Determine what level of care is right for you

Aug 02, 2018 04:20AM ● By Teresa Ambord

Elder housing isn’t what it once was, and thank goodness for that.

I worked part-time in a real convalescent hospital when I was in college. I remember walking in the front door of that nursing home, and the first thing that hit you was the smell of urine. Too many patients and too few staff to adequately care for them meant the residents were miserable much of the time. It was dreadful for all concerned, but mostly for the patients who were so dependent on us.

These days, elder care has become a booming industry and most senior facilities have stepped up to meet the demand by providing excellent care. The older I get, the more friends and family members I have that need these various levels of care, from temporary stays in rehabilitation hospitals to independent living to full nursing care.

If you foresee that you or a loved one will soon need some degree of long-term care, it might be a good idea to start looking at the options.

Here’s a breakdown of the major types of facilities.

Independent living

These are best for people who want convenience, don’t have specific medical care needs and can live on their own. Independent living communities offer such niceties as meal preparation, housekeeping and security, and may have on-site beauty parlors and barbers, church services, buses to take residents shopping and transportation to appointments. Residents can make use of all or none of these things.

Assisted living

These are for people who need some medical care. They include everything offered by an independent living facility, but can also provide help with managing medications when needed, and with activities of daily living, such as bathing, dressing and grooming. Some assisted living homes are apartment-like settings, and others are more institutional.

Nursing facilities

Nursing homes are for people who need round-the-clock nursing care and other support services. If this is the level of home you are considering, it’s important to inquire about how emergency care is provided. How available are physicians? Are staff members certified in CPR? What are the qualifications of nurses that provide direct patient care? How does the nursing home deal with family visits? How are patients with Alzheimer’s or Parkinson’s cared for? Your local Area Agency on Aging may have some of this information available.

Stored items:
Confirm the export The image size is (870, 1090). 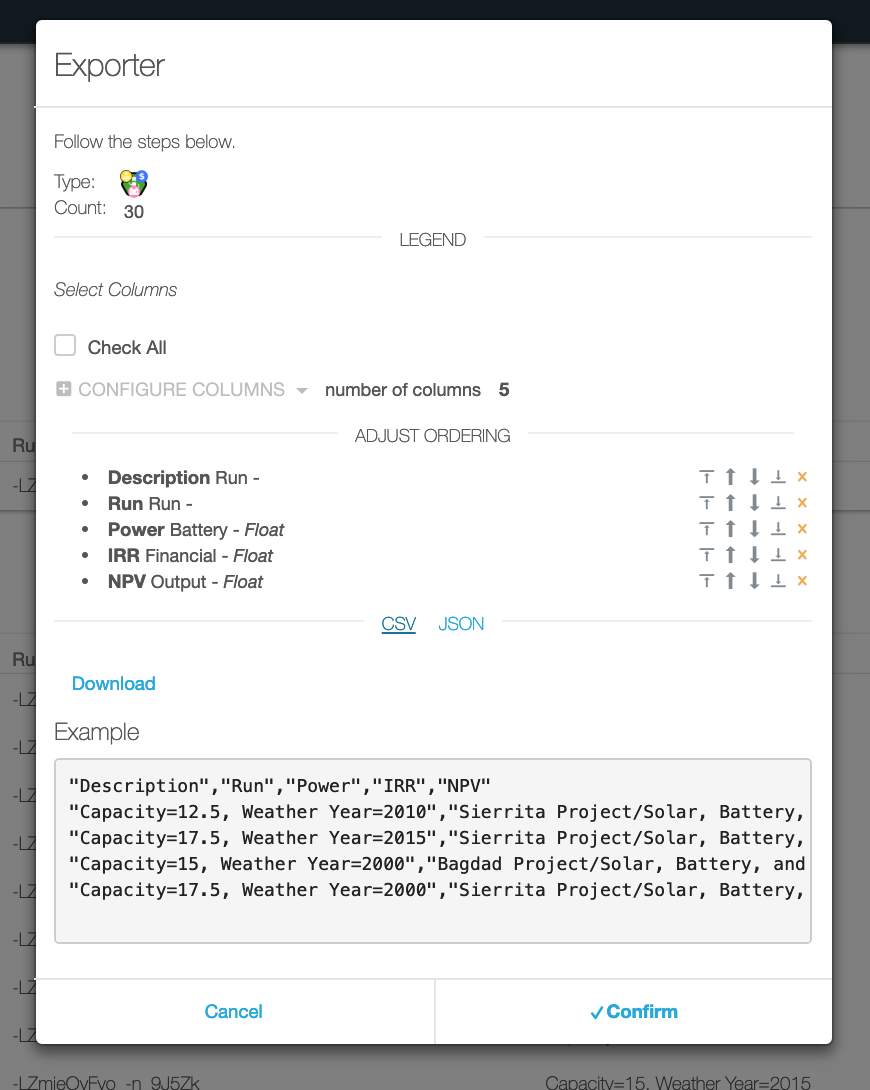634,1011
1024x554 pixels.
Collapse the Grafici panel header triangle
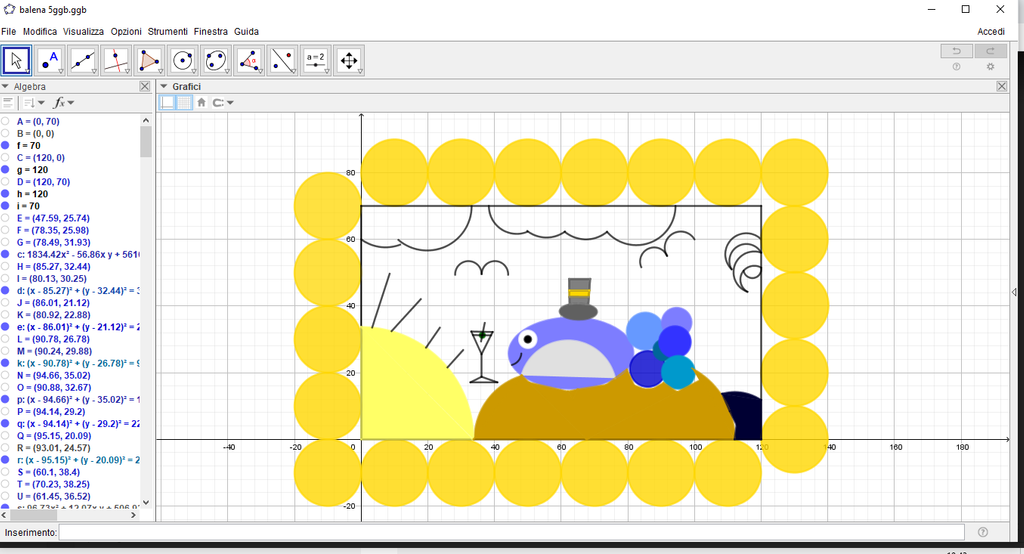[x=165, y=87]
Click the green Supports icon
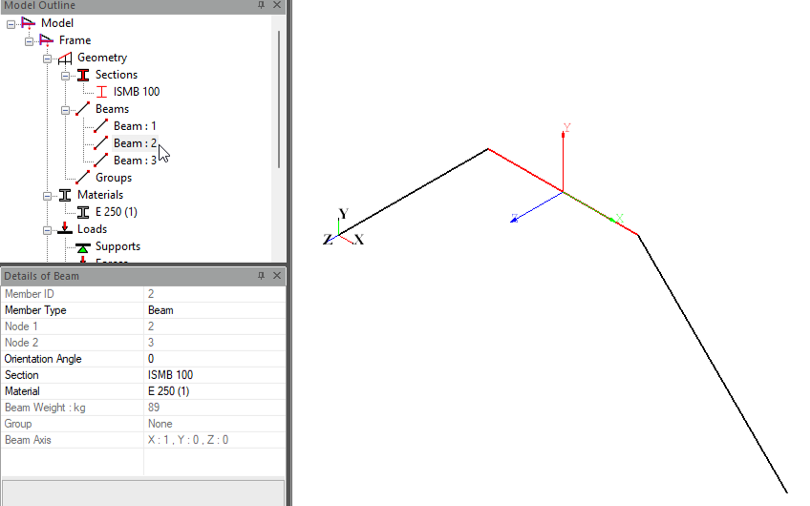 (83, 247)
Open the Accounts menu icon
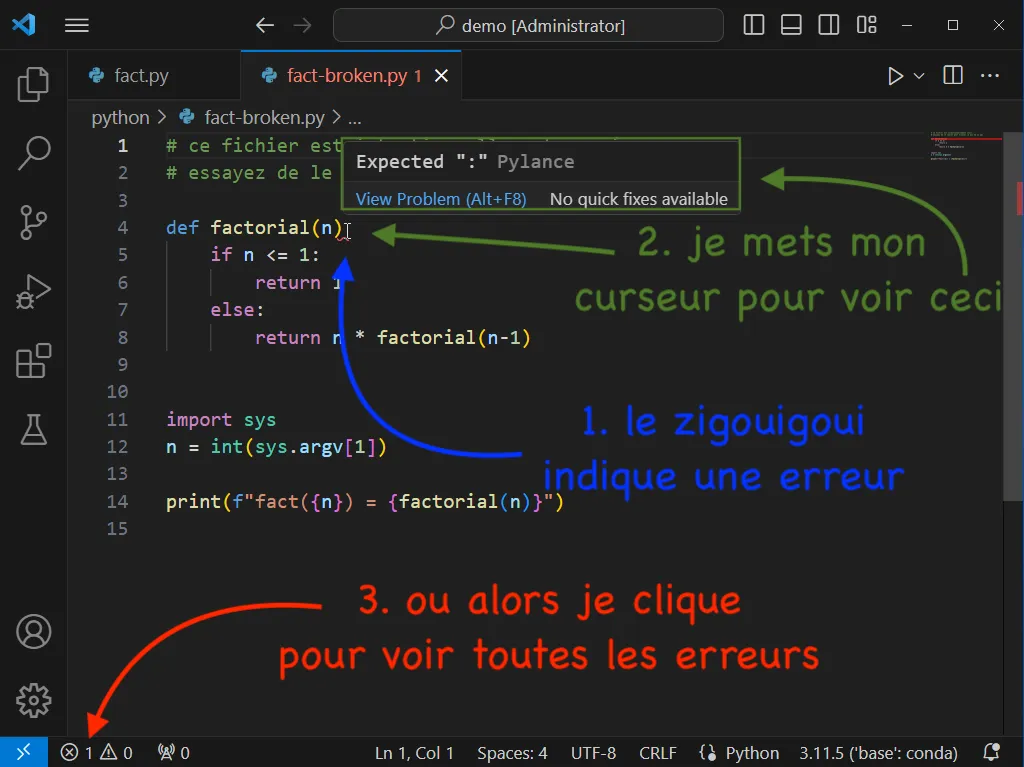1024x767 pixels. pyautogui.click(x=34, y=632)
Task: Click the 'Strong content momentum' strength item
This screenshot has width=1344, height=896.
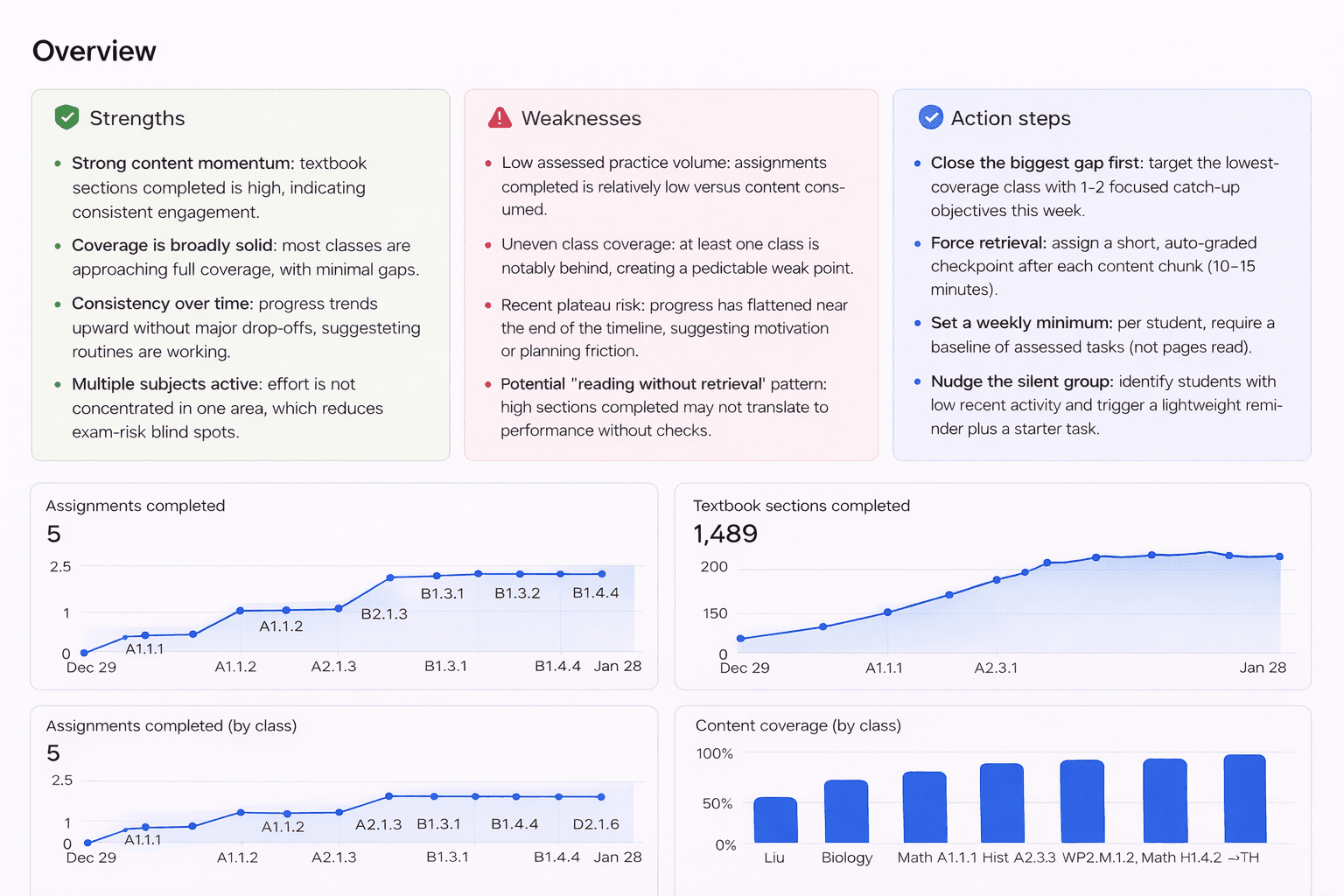Action: click(182, 164)
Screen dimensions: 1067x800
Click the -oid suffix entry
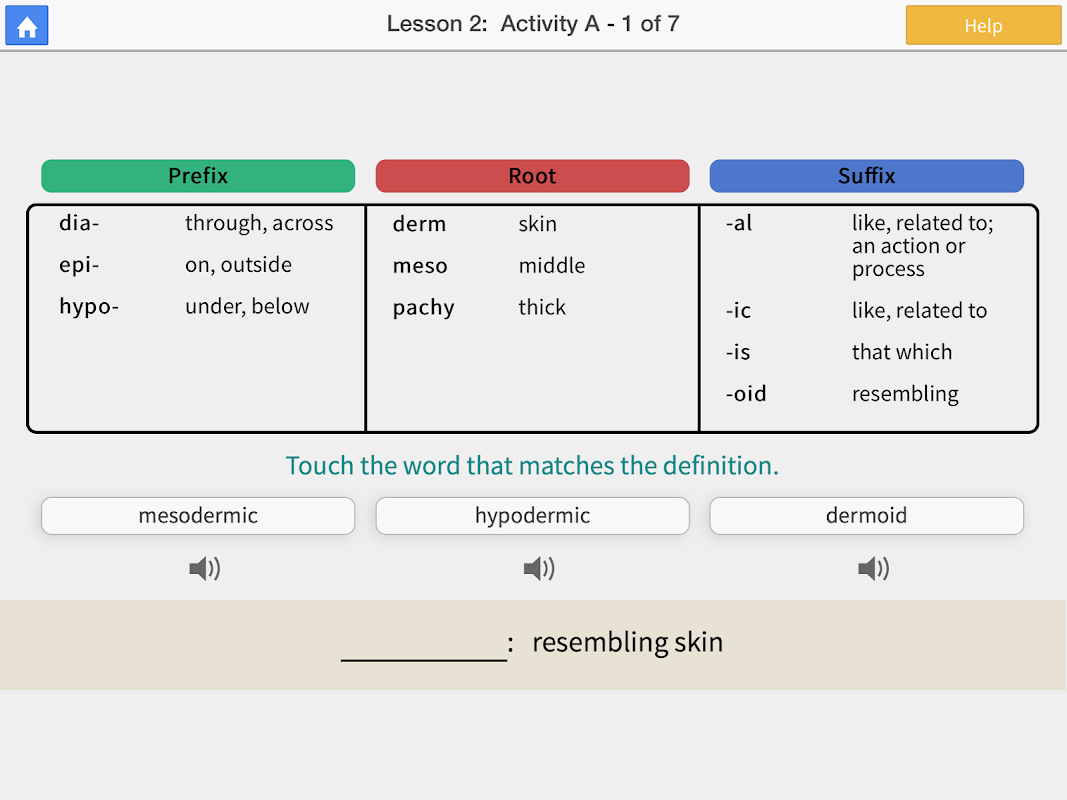pyautogui.click(x=746, y=394)
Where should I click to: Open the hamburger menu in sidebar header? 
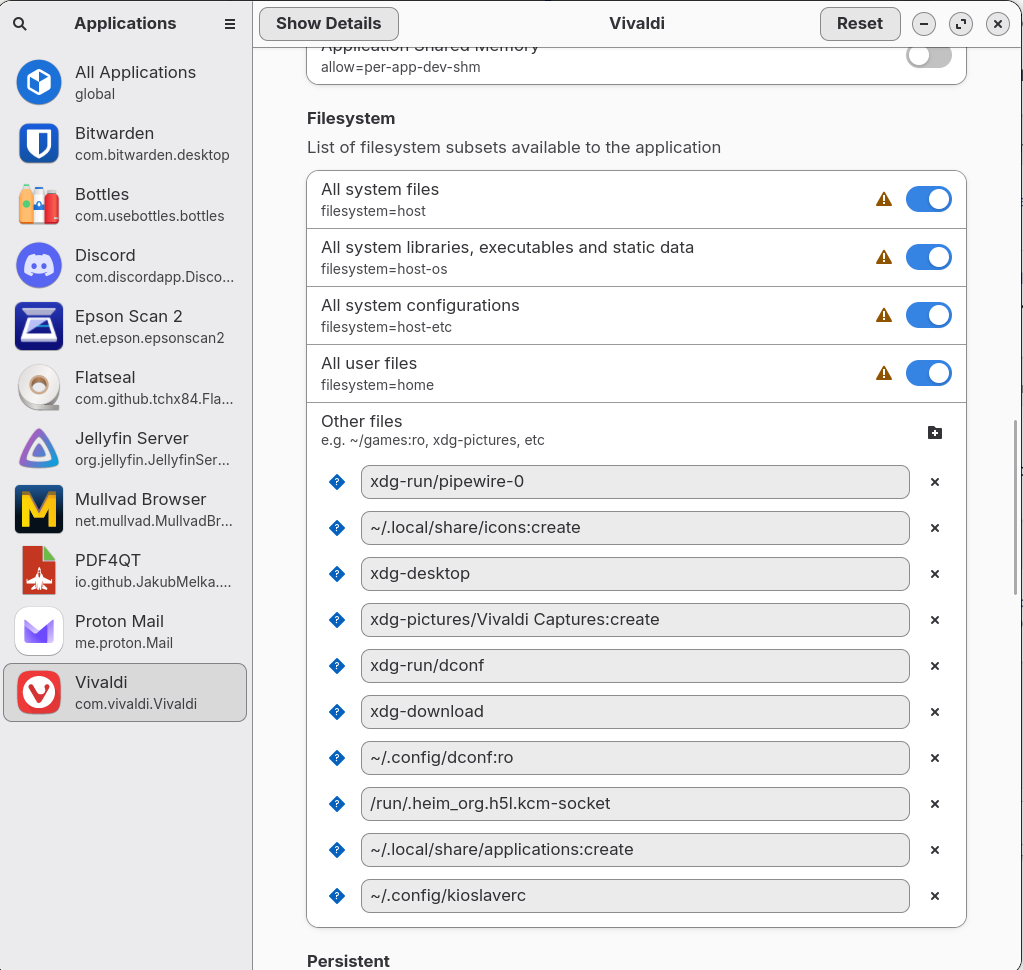(x=230, y=24)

What you need to do — Reproduce word for word the part of the article on choosing a level of elder care starting with "Nursing homes are" and going on through "this information available.".

Your response —
Nursing homes are for people who need round-the-clock nursing care and other support services. If this is the level of home you are considering, it’s important to inquire about how emergency care is provided. How available are physicians? Are staff members certified in CPR? What are the qualifications of nurses that provide direct patient care? How does the nursing home deal with family visits? How are patients with Alzheimer’s or Parkinson’s cared for? Your local Area Agency on Aging may have some of this information available.